Republicans reclaimed the House in 1994 for the first time in 42 years.

And few saw a wave until October when Democrats captured the House in 2006.

It’s challenging to model voter turnout for Trump. House Democrats could benefit if Republicans stay home, refusing to vote for Trump.

House Minority Leader Nancy Pelosi, D-Calif., understands the late-wave phenomenon when asked about it last week.

“It's like saying, ‘do you see a wave?’ We're not even at the beach,’ ” Pelosi said.

The Senate still could be a photo-finish.

The upper chamber breakdown is now 54 Republicans to 44 Democrats. Two independent senators caucus with the Democrats, so it’s essentially 54-46.

Control of the Senate remains a dead-heat with five states listed in the toss-up category according to Sabato’s Crystal Ball, the weekly newsletter compiled by political analyst Larry Sabato at the University of Virginia.

Sabato suggests Illinois and Wisconsin as probable pickup states for Democrats. But Democrats need to win three more for outright control. And they must hold the Nevada seat of retiring Senate Minority Leader Harry Reid while defeating a combination of Toomey, Burr, Ayotte Marco Rubio in Florida, and Roy Blunt in Missouri.

Democrats are also in a neck-and-neck race to acquire the seat of retiring GOP Sen. Dan Coats in Indiana.

Rep. Joe Heck, R-Nevada, the GOP candidate for Reid’s seat, is slightly ahead in the race.

Heck, who notably endorsed Trump in a state in which the Hispanic Republican governor has yet to endorse the nominee, on Saturday publically called on Trump to step down.

Rubio is way in front. Democrat Jason Kander has made things a contest against Blunt in Missouri. Burr is showing some signs of a struggle against Democratic challenger Deborah Ross.

Burr’s race could be key as Democratic presidential nominee Hillary Clinton assumed a lead in the Tar Heel State.

That’s bad news for Burr. North Carolina voters almost always align their ballots for president and Senate. Only once have they divided their votes for those offices: 1968.

If Heck flips Reid’s seat in Nevada, Republicans need to hold three of the remaining five competitive Senate races. Rubio boasts a healthy lead. So it could come down to the GOP incumbents in Missouri, New Hampshire, North Carolina and Pennsylvania.

This is why it was such a big deal for Democrats to court former Sen. Evan Bayh to run against Rep. Todd Young for Coats’ open seat. Indiana was expected to be a lay-up for Republicans without the Democratic recruiting coup of Bayh.

Which party runs the Senate may just come down to a seat or two. It’s not out of the realm of possibility that the Senate is tied 50/50. There have been election ties in the Senate: 1881, 1953 and 2001.

Conventional wisdom is that whichever party secures the presidency wins the Senate by fiat. That’s because the vice president, who simultaneously serves as president of the Senate, would preside and break ties.

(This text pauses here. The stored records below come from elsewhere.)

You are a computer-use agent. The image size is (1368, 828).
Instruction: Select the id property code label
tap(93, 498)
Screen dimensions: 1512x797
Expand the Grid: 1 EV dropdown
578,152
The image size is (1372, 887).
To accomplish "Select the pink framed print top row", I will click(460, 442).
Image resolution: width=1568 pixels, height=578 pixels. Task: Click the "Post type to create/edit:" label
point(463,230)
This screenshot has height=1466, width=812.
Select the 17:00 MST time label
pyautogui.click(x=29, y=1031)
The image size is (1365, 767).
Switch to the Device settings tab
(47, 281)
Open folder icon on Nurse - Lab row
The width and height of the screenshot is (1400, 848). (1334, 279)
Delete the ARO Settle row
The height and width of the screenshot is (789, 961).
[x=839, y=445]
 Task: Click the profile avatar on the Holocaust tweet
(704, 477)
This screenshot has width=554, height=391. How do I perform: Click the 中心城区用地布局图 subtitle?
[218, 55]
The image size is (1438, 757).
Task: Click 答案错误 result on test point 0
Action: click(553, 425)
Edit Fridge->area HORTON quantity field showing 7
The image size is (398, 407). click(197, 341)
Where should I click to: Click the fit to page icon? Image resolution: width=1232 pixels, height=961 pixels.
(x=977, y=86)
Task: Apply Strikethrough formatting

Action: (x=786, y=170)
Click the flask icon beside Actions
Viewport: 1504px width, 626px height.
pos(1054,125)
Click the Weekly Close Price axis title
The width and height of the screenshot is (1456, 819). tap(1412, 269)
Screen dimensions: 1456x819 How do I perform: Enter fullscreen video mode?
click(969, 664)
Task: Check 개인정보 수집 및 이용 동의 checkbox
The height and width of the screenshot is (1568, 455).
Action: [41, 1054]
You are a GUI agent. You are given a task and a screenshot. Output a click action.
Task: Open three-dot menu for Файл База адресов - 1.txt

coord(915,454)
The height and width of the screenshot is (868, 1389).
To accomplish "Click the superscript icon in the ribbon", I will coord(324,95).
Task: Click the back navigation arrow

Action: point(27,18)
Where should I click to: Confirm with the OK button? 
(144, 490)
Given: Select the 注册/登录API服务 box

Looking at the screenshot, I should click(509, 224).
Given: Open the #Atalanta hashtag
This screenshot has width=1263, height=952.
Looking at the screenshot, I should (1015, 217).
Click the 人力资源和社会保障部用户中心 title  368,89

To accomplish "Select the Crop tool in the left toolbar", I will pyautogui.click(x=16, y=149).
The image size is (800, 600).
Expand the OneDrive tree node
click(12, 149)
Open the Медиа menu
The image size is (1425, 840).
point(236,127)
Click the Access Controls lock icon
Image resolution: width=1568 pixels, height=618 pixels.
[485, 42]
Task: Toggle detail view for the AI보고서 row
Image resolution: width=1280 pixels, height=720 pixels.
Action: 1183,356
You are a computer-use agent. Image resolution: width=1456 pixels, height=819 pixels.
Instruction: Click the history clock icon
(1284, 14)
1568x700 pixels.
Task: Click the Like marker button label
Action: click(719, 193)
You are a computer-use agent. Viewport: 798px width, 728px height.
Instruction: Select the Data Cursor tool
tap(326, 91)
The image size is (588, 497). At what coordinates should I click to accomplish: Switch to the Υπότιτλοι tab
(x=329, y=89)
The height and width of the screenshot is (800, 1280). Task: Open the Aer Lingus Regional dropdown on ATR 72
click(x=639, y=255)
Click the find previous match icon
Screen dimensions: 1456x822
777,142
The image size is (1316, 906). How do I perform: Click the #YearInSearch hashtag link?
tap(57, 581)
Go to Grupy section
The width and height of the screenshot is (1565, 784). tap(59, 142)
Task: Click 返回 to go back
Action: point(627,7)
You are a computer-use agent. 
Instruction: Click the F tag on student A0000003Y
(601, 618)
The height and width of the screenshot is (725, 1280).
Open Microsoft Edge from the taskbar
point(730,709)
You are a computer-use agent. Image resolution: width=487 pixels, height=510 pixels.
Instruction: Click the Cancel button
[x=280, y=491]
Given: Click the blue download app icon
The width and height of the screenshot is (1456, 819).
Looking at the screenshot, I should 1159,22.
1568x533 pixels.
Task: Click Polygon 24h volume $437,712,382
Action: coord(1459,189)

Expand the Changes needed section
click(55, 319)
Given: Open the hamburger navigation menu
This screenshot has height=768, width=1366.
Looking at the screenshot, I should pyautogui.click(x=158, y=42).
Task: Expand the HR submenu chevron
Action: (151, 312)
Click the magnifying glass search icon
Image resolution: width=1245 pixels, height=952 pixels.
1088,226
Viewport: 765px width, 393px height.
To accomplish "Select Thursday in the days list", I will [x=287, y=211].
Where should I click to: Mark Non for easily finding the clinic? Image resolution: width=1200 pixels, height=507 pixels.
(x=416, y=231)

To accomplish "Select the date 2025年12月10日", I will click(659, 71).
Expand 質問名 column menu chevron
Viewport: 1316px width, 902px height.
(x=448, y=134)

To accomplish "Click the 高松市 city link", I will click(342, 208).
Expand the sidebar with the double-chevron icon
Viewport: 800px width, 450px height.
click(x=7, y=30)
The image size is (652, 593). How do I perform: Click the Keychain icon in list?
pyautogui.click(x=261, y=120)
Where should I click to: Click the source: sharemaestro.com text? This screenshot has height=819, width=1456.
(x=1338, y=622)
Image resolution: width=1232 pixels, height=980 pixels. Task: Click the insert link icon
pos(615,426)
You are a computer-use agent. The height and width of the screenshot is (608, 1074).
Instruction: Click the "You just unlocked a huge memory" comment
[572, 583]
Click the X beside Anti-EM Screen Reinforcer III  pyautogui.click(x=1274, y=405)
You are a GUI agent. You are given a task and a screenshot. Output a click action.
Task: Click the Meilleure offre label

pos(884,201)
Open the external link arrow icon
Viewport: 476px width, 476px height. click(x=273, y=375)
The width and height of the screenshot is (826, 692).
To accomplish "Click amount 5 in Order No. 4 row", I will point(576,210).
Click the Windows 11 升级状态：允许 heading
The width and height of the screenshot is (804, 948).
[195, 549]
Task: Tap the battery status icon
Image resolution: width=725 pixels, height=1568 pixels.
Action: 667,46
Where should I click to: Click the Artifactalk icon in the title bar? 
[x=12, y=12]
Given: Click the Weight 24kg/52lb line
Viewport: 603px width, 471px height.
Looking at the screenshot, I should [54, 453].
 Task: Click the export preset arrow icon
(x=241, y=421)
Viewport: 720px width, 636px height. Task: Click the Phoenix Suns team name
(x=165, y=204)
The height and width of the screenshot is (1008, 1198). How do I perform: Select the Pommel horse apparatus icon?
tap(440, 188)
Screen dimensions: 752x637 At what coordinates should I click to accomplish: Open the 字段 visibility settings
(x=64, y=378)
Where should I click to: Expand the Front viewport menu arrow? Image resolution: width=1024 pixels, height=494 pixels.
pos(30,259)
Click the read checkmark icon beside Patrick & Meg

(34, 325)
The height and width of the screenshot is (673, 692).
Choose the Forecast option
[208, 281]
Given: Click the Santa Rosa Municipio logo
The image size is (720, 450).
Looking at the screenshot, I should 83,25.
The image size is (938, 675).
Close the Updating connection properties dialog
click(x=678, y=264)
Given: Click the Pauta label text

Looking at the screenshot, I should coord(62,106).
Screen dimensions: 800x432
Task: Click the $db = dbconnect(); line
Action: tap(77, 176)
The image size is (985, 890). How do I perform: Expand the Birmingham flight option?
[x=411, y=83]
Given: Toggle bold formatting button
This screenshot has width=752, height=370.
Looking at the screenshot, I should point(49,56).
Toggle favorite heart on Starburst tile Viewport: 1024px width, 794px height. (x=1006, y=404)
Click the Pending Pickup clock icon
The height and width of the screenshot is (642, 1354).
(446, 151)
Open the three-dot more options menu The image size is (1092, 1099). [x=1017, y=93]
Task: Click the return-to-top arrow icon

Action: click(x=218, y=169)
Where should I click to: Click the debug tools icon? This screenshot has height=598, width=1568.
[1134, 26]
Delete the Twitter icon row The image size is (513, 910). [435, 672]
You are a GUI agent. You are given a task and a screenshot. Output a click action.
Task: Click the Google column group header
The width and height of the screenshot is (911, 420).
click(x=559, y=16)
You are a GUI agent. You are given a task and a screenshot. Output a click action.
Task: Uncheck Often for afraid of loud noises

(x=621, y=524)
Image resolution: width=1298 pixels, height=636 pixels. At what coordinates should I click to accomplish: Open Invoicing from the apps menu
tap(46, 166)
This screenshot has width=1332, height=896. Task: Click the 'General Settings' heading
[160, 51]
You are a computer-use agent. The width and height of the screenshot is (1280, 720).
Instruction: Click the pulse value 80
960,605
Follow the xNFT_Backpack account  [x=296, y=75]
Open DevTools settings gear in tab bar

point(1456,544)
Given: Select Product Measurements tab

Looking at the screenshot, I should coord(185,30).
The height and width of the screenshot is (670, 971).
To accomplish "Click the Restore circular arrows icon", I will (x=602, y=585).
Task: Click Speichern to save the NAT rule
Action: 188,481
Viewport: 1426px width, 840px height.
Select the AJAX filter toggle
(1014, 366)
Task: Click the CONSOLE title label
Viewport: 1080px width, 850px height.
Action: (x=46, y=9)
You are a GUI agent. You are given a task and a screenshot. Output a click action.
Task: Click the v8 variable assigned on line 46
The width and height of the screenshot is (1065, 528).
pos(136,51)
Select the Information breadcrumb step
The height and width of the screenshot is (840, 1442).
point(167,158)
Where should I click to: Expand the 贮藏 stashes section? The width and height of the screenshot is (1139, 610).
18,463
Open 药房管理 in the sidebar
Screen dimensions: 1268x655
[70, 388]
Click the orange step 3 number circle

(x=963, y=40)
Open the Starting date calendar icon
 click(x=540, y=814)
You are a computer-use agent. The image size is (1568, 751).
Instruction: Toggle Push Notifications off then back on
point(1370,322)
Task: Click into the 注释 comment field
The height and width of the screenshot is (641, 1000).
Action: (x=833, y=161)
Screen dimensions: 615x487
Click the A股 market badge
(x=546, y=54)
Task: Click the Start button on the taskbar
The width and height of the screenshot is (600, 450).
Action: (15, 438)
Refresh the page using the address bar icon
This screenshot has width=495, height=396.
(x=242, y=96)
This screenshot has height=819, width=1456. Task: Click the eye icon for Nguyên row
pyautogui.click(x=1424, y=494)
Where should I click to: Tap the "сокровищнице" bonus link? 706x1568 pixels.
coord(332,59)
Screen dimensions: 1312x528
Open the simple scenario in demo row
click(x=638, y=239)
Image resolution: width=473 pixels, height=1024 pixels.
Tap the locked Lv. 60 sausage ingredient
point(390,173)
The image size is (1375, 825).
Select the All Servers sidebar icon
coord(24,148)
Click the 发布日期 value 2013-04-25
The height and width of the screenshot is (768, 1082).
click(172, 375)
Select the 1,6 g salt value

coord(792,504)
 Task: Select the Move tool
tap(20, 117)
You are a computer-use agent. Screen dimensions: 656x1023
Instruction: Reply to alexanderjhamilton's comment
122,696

But it’s more complex than that. The 1881, 1953 and 2001 Senate tie scenarios all featured senators forging some form of a power-sharing agreement. Considering the toxicity of today’s political climate, it’s unknown if leaders could craft a pact to manage the show on Capitol Hill.

We may not know which party controls the Senate for days if not weeks following the election due to recounts and challenges in nip-and-tuck states.

Regardless, the political ground could be shifting right now. If there’s a late break in favor of Democrats in congressional contests, this is the point in October when it’s going to happen. And the Trump tape presents that opportunity.